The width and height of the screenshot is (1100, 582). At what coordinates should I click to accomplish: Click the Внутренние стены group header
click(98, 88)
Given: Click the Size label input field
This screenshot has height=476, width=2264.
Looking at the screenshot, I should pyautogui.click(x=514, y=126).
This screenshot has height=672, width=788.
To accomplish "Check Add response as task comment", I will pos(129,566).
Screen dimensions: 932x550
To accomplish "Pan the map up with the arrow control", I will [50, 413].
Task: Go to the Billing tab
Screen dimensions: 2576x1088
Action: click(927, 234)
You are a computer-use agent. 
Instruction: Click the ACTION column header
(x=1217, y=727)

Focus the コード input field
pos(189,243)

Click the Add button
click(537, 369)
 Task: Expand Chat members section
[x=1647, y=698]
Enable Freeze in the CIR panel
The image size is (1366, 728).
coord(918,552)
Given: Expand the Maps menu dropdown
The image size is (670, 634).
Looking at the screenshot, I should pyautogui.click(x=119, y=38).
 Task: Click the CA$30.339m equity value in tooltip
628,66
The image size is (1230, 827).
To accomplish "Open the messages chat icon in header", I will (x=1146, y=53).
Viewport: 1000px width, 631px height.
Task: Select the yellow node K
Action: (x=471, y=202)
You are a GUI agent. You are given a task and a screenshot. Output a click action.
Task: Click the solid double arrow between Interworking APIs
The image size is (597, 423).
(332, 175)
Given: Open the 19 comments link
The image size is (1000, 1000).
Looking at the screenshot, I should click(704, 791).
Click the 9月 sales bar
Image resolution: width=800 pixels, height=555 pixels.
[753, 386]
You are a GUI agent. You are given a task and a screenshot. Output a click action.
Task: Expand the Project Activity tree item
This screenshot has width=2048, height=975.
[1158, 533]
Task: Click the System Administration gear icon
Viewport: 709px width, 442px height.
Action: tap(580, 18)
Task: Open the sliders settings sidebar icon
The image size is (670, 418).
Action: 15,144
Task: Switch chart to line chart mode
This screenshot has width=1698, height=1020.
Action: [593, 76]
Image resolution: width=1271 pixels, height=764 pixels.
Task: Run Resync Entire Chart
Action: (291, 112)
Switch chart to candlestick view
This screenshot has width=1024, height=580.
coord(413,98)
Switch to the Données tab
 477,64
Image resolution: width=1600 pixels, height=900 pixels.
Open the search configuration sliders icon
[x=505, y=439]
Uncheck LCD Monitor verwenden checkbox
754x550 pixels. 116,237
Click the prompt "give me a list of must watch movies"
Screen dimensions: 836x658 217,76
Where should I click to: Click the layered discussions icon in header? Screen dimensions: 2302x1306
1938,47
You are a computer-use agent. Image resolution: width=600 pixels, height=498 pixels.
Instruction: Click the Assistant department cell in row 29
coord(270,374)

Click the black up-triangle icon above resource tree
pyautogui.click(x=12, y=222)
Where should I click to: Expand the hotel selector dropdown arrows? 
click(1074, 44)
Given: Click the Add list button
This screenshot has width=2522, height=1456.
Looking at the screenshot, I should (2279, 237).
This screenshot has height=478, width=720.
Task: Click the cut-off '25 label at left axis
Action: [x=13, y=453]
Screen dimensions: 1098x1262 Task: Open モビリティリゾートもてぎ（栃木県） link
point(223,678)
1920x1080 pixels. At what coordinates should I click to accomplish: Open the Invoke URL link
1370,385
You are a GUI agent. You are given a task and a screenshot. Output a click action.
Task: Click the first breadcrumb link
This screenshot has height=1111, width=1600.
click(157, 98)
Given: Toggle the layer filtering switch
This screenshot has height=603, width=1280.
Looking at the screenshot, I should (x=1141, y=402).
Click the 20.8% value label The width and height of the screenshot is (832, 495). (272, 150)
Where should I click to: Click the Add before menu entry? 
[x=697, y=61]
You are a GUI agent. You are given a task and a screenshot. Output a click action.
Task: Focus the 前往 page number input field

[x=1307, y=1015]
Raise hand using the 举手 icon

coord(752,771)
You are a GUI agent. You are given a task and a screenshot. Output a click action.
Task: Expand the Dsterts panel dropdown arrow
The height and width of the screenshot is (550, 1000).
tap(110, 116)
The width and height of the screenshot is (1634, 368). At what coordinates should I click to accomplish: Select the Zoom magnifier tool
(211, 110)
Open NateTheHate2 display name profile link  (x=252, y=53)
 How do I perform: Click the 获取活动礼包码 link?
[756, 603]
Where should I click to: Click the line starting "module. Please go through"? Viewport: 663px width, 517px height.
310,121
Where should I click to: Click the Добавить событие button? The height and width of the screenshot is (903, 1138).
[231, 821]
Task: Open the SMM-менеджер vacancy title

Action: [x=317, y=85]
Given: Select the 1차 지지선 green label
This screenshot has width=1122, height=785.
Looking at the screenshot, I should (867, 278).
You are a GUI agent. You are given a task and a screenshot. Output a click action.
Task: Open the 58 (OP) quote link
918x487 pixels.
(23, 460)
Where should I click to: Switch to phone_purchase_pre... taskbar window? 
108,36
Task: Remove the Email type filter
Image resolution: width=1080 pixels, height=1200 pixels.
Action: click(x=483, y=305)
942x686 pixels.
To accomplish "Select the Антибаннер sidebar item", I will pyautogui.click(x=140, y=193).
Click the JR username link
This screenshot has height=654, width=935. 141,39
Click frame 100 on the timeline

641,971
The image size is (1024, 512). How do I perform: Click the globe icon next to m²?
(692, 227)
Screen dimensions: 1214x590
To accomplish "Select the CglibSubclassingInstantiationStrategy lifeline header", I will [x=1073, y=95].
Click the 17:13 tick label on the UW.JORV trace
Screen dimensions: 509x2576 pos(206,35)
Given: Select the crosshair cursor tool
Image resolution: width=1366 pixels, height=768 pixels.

Requirement: Report every line above that contains the word "sliders", copying each one in full.

Right answer:
Task: Open the sliders settings sidebar icon
Open the search configuration sliders icon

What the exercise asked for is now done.